Ibsenhuset is a Norwegian cultural centre in the city of Skien, Telemark county. The building houses several facilities for concerts, theater performances, opera, exhibits, conferences, courses, meetings and other events. There are also a restaurant and the town's main library in the building. International and national artists and entertainers have performed at Ibsenhuset. The name Ibsenhuset is derived from Henrik Ibsen's last name and from "huset", Norwegian for a house or building. Ibsen was born in Skien 20 March 1828 and lived in different locations in town until he was 15 years old. The Norwegian Ibsen award is annually presented at Ibsenhuset to promising playwrights.

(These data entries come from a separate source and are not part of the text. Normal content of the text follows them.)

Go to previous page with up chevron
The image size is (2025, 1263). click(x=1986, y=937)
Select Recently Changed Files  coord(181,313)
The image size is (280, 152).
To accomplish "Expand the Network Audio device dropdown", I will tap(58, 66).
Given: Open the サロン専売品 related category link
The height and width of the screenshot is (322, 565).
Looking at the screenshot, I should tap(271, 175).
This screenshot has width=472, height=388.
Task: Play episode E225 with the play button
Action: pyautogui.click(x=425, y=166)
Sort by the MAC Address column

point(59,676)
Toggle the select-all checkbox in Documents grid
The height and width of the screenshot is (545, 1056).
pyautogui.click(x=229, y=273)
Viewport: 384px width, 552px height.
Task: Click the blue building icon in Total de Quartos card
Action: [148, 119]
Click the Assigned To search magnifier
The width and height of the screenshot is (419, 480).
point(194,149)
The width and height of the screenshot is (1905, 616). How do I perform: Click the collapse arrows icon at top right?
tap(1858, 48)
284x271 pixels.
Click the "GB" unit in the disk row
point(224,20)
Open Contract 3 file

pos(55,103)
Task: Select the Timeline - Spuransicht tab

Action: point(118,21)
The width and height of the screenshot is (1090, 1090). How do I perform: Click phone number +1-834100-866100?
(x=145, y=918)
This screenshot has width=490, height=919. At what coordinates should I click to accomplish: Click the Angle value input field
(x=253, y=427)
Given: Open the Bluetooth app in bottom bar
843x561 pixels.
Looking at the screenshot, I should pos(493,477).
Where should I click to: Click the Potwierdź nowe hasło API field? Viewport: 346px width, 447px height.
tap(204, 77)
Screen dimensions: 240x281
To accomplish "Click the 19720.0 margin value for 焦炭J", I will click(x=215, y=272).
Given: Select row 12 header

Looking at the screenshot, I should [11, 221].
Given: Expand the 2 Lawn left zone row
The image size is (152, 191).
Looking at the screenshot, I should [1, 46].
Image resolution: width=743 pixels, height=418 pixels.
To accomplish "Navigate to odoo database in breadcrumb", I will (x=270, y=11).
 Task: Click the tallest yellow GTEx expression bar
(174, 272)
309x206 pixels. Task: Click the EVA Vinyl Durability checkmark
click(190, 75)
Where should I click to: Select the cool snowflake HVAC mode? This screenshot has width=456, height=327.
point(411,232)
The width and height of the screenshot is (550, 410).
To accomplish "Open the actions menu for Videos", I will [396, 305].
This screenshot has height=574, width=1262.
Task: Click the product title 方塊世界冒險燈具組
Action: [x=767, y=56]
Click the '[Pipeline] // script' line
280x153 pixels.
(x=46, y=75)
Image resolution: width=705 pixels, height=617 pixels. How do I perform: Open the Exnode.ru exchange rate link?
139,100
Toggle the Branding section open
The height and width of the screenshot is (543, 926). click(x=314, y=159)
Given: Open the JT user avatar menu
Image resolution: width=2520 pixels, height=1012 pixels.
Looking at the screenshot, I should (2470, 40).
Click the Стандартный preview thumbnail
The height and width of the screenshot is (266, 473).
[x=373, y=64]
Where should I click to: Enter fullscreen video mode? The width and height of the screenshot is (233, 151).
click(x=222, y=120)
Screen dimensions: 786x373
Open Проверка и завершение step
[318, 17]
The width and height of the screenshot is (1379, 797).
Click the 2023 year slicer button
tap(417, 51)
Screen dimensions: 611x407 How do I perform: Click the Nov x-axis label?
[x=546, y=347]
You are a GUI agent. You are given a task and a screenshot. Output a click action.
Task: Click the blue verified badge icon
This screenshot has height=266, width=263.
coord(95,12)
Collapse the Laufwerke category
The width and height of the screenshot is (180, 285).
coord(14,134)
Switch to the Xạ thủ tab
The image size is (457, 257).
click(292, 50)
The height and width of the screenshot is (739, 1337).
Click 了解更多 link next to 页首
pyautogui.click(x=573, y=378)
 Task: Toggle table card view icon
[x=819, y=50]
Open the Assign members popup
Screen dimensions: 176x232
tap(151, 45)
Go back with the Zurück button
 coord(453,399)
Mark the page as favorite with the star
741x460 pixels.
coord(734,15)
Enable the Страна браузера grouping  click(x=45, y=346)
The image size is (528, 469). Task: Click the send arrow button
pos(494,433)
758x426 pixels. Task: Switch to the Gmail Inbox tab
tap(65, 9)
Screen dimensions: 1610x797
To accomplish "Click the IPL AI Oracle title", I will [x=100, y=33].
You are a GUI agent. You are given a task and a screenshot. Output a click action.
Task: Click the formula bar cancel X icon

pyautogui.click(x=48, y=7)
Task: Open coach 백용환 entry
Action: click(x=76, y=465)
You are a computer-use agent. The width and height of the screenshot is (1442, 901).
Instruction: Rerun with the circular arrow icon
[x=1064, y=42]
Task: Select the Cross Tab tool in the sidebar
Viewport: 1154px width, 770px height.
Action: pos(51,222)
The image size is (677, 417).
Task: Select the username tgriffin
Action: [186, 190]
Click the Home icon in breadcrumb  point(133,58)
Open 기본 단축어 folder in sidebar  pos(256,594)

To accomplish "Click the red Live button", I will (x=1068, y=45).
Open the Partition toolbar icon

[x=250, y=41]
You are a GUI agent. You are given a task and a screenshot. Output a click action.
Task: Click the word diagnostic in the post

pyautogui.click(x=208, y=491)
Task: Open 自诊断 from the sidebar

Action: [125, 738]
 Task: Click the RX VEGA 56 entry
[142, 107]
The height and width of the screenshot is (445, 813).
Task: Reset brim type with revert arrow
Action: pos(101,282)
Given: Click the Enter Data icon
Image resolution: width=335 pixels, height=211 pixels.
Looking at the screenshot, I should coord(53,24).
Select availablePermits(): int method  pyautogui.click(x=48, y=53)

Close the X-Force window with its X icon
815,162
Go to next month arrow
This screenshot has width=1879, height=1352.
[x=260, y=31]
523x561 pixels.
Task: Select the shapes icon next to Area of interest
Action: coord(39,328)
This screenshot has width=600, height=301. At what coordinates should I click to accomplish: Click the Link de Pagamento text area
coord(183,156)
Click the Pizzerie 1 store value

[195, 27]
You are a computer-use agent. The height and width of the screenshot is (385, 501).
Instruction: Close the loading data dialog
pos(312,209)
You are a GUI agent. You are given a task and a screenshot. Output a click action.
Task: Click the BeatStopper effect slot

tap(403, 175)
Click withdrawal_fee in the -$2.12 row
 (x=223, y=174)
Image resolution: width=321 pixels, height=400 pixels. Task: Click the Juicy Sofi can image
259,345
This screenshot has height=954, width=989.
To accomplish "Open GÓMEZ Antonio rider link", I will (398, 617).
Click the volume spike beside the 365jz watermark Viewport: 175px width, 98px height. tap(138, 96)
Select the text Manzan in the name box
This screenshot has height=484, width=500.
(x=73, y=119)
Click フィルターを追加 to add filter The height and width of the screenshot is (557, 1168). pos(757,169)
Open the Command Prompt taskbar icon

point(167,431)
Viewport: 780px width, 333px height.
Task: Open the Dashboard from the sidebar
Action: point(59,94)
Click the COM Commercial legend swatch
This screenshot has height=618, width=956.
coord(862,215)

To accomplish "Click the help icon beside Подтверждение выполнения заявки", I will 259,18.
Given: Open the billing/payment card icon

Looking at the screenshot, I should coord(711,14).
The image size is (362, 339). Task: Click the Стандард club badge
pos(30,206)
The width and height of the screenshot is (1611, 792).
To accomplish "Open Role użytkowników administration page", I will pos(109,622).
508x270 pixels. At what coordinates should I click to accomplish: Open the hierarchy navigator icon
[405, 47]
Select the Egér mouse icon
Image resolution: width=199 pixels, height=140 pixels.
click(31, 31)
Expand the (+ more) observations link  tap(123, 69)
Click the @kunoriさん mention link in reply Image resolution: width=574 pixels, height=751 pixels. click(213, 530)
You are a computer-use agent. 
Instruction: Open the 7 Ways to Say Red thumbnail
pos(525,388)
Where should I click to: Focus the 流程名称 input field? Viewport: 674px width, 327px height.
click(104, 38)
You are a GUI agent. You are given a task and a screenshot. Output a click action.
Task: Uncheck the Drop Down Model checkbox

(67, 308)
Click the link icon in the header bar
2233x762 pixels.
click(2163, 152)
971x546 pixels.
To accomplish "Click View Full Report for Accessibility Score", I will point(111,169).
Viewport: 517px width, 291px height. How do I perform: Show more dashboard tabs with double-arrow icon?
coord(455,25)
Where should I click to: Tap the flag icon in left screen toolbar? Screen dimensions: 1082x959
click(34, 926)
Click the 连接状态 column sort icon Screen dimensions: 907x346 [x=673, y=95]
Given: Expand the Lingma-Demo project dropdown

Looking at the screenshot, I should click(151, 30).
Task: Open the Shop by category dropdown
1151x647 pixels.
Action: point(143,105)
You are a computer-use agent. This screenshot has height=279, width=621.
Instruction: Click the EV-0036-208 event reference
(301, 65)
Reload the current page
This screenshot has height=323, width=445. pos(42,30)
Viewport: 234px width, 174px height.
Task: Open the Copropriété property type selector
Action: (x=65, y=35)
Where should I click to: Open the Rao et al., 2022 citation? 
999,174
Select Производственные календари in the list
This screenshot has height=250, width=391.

Ibsenhuset may also refer to another "Ibsenhuset" in a museum in the Norwegian town of Grimstad, or to some of Ibsen's various homes.

== History ==
The building was opened on 9 September 1973 in downtown Skien as the most modern culture and arts centre in Norway. Planning for the facility had begun shortly after World War II at the initiative of the labour unions in the city. Ibsenhuset was named after the famous Norwegian poet and playwright Henrik Ibsen. The building was fully renovated in 2013, with economic support from the city.

== Operation ==
The cultural centre is operated by a private company, Ibsenhuset AS, and it is economically supported by the city and the county, with a local political council contributing to the operation. In 2013 the centre employed 14 persons. The goal of the operation is to maintain an activity and arts centre for the local community population in Grenland and Telemark. The centre is also supported financially by local firms as sponsors.

== Facilities ==
The building has an 800 m2 foyer which houses a ticket counter, a bar, a kiosk and entry to all the larger halls. The foyer is also used for art installations and small concerts. Skien's art association has its base in the foyer and hosts gallery openings and exhibits there. All of the main rooms in the building are named after elements of Henrik Ibsens' writings. The building currently houses large concert hall, "Dovregubbens hall" (In the Hall of the Mountain King), accommodating 800 guests; the smaller "Peer Gynt hall" takes up to 250 people. There are audio studio facilities, and the city's culture school has rooms for instruction and rehearsals. The main city public library is also located in the building. A restaurant in the building also offers catering services for events.
Future projects currently being discussed include further expansion and potential combination with a hotel.